━━ Data supplied ━━

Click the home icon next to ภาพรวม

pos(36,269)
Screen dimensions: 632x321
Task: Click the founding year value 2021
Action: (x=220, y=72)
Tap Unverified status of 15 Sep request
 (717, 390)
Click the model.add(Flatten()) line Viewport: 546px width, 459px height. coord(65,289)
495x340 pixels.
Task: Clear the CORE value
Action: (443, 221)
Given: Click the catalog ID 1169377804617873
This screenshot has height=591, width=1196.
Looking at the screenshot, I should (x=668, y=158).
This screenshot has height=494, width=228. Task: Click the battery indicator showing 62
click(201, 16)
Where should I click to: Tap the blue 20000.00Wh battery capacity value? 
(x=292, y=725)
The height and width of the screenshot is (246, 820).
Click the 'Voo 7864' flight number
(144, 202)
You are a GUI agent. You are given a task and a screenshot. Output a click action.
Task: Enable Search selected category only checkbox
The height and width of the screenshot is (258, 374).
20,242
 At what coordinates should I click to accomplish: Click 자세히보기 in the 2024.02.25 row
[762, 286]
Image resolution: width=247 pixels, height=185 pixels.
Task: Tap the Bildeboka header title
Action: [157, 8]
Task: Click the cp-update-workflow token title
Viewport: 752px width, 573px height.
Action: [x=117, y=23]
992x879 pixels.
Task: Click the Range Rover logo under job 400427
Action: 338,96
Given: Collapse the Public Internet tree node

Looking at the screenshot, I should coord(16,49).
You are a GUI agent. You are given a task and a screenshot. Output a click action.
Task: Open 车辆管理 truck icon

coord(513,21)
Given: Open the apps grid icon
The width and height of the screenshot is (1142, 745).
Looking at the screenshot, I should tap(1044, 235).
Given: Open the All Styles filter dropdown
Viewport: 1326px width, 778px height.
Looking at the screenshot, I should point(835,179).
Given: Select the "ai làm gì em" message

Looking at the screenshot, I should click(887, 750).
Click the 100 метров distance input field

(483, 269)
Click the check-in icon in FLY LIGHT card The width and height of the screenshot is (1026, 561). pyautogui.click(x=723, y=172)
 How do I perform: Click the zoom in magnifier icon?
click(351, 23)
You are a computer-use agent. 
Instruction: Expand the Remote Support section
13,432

━━━

• What to produce: Go through the listing above and write out exactly the lines starting with the one holding "Tap Unverified status of 15 Sep request" and running through the one holding "Given: Click the catalog ID 1169377804617873", ends included, and no others.

• Answer for this exercise:
Tap Unverified status of 15 Sep request
 (717, 390)
Click the model.add(Flatten()) line Viewport: 546px width, 459px height. coord(65,289)
495x340 pixels.
Task: Clear the CORE value
Action: (443, 221)
Given: Click the catalog ID 1169377804617873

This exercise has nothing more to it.